The study was conducted by the Communication and Media Research Institute (CAMRI) of the University of Westminster, in the United Kingdom, into what it termed “misinformation literacy is its own sub-type, distinct from both media literacy and even news literacy”.

The study found that media literacy, “even in the broadest sense”, was barely taught in six out of the seven countries studied as of June 2020, and no form of misinformation literacy was taught, at all, except in one province in South Africa. The studied countries were Cote d’Ivoire, Ghana, Kenya, Nigeria, Senegal, South Africa and Uganda.

The study was meant to probe “the types, drivers and effects of misinformation spread in sub-Saharan Africa today, and, on the other hand, three approaches to reducing associated harms: (i) fact-checking, (ii) changes to the legal and regulatory framework for media and information and (iii) media or misinformation literacy”, the report reads.

The reported noted that in the past few years, false and misleading information had caused or contributed to a wide range of harm to individuals and groups across Africa, ranging from vigilante violence and civil unrest in Ethiopia and Nigeria, through the use of wrong medical treatments for Ebola, malaria or Covid-19, to harms to mental health, politics, businesses and much more. It contains a proposed theory of “misinformation literacy” –  six fields of specific knowledge and skills required to reduce students’ susceptibility to false and misleading claims.

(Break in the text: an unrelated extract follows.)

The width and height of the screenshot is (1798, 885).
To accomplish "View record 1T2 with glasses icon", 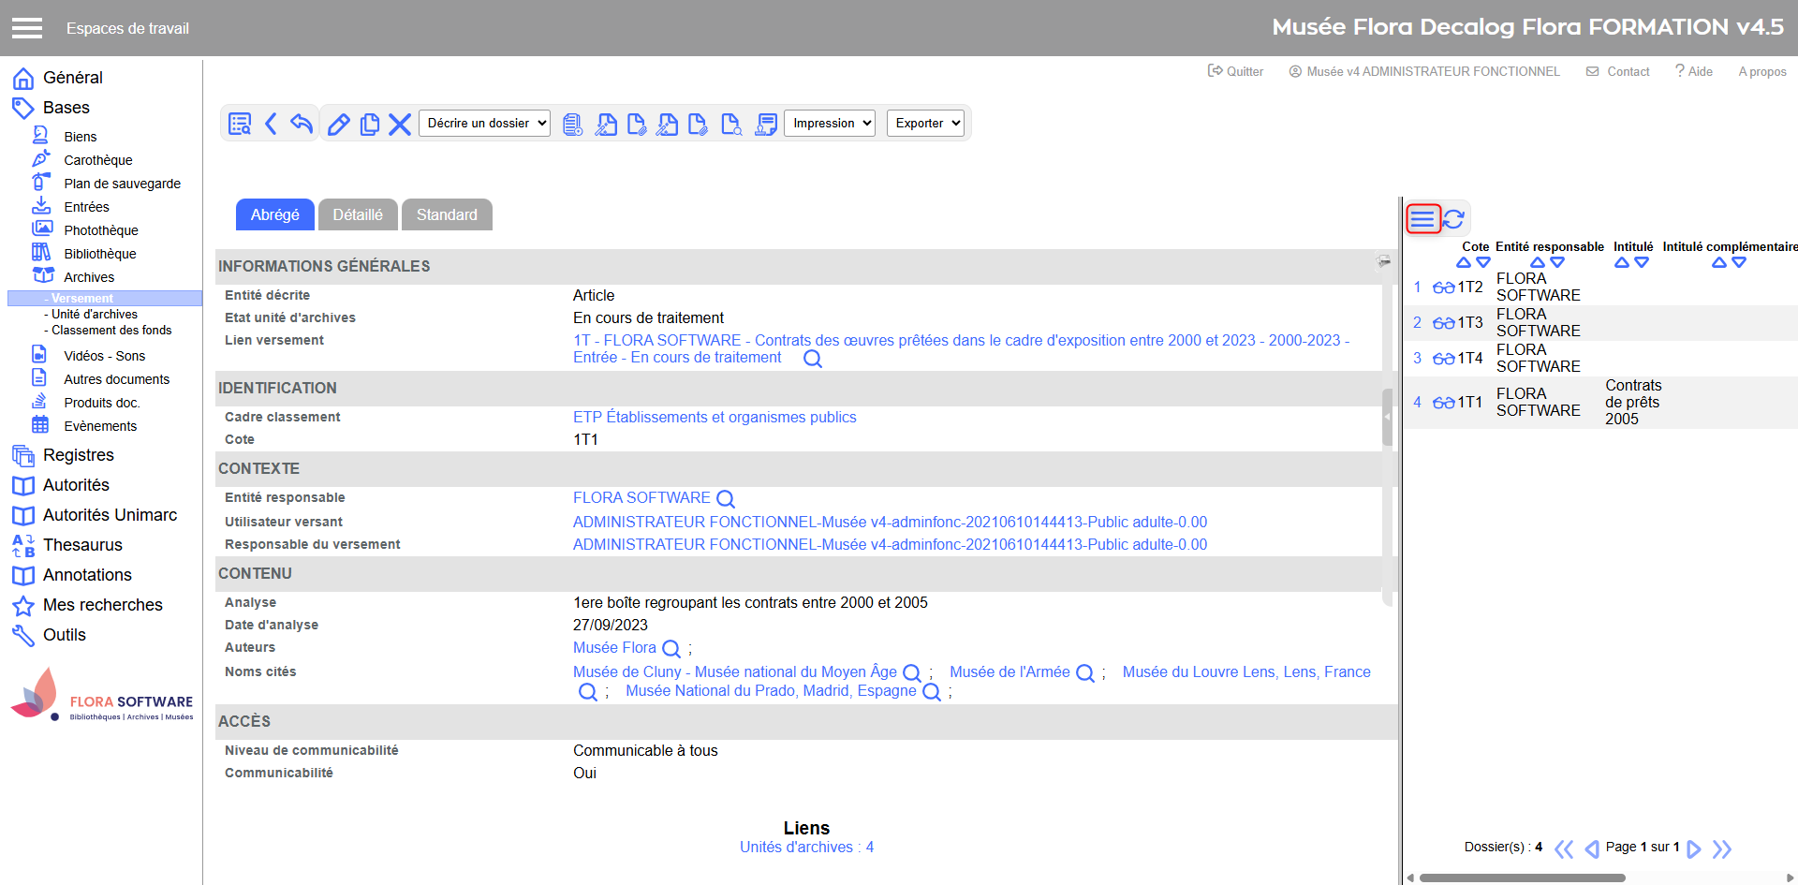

It has offered five recommendations for the promotion of misinformation literacy in schools, to reduce the harm misinformation causes:

  • Ministers order misinformation literacy to be part of school curricula.
  • Ministers ensure the necessary teacher training, resources and support for schools.
  • Teachers’ leaders engage with the subject, introduce assessments with benchmarks.
  • Traditional media and tech firms promote transparency and misinformation literacy on their platforms.
  • Public figures and institutions set norms of accuracy and honesty, not spreading false information.

Politicians, traditional media and tech companies, all the source of much misinformation, all have an enormous responsibility to set norms of good practices of checking information before sharing, correcting false information and transparency about how they work, the report advised.